ANNE RIMOIN: Hi. It's nice to be here.
SHAPIRO: Right now, the CDC says there are more than 750 monkeypox cases in the U.S. How accurate do you think that number is?
RIMOIN: Well, I think that the issue here is that we just don't have enough testing. If you don't have widespread testing available, then your situational awareness is limited to just the groups that you're targeting. I'm certain that we have many more cases out there than we're aware of and many people who don't know how to access testing or people who try to access it who just are not able to get it given the limited capacity at this point.
SHAPIRO: But this is a known disease, so why would the public health community have such a hard time monitoring it? It's been on the radar for years.
RIMOIN: Well, monkeypox is a known disease, but it has been something that's really been limited to the Democratic Republic of Congo, Central Africa in general. And then more recently in 2017, we had an outbreak in Nigeria. In West Africa, they just haven't had the resources to be able to do this kind of testing that's needed. And we're running into the same problems globally. Just because we know about a virus and we actually know that there are ways to detect it and vaccines against it doesn't mean that the logistics of deploying those things are going to make it simple for wide access.

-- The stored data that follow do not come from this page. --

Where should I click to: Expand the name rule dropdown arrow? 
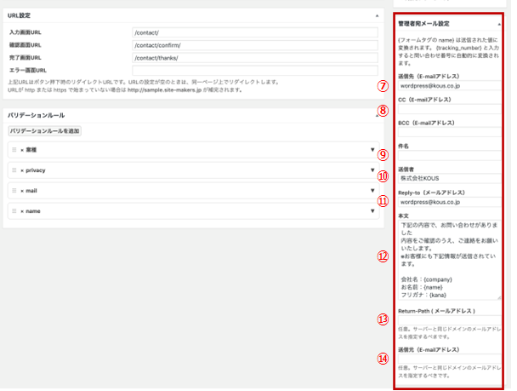[372, 210]
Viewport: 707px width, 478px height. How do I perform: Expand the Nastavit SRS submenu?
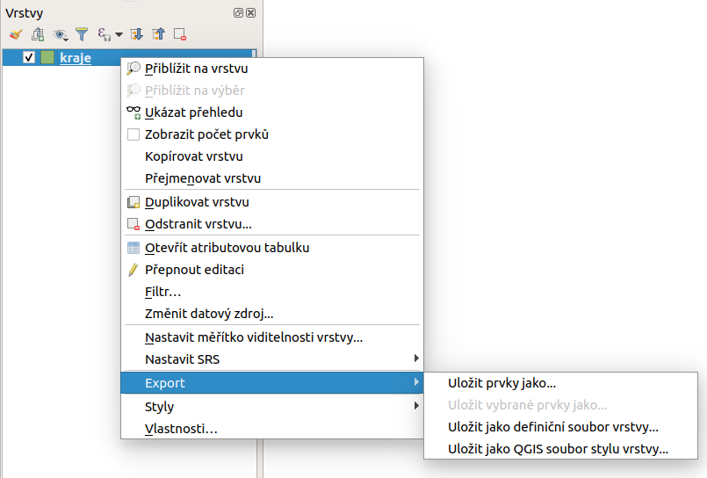coord(272,359)
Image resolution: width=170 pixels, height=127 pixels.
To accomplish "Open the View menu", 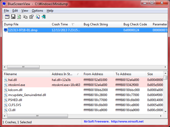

SHAPIRO: The vaccines have not been available even to people who are high risk and living in hot spots. Is this something that the public health community could have been more prepared for in this way?
RIMOIN: Absolutely. We have known that monkeypox is a potential problem for decades. In 2010, my colleagues and I published a paper documenting a very large increase in the incidence of monkeypox since the eradication of smallpox and cessation of vaccination against smallpox. And so we no longer have immunity to other orthopox viruses. The good news is we have vaccines. We have therapeutics. We know a fair amount about this virus. The bad news is now we have to get the logistics together to be able to confront it head on.
SHAPIRO: In the U.S., this outbreak has so far mostly affected men who have sex with men. And I have heard lots of gay men ask whether the response would be faster, stronger, better if it were not primarily affecting a marginalized group. Do you think there's anything to that?
RIMOIN: You know, we've seen over and over again marginalized groups more affected than other groups. And sometimes, we see responses slower in that regard. You know, on the other hand, I would say I would guess that we know more about it because the group that it happens to be in happens to be a group that has incredible awareness about infections, has excellent advocacy and are, by and large, a very good group at help-seeking behaviors. You know, this virus has been affecting people, marginalized, vulnerable people, in sub-Saharan Africa for decades and in particular in places like the Democratic Republic of Congo, where I've been working for the last two decades working on monkeypox. Unless we really focus on attacking these disease threats at their source, we will continue to be chasing behind them.
SHAPIRO: At this point, is it too late to contain this outbreak?
RIMOIN: Well, I think that every day that we aren't throwing the kitchen sink at this outbreak is a lost opportunity, a missed opportunity. Whether or not we can contain this virus really depends upon how well we are able to get those vaccines out and, you know, making it as easy as possible for people to access care, to be able to get tested. And we're not there at this point.
SHAPIRO: UCLA epidemiology professor Anne Rimoin, thanks a lot.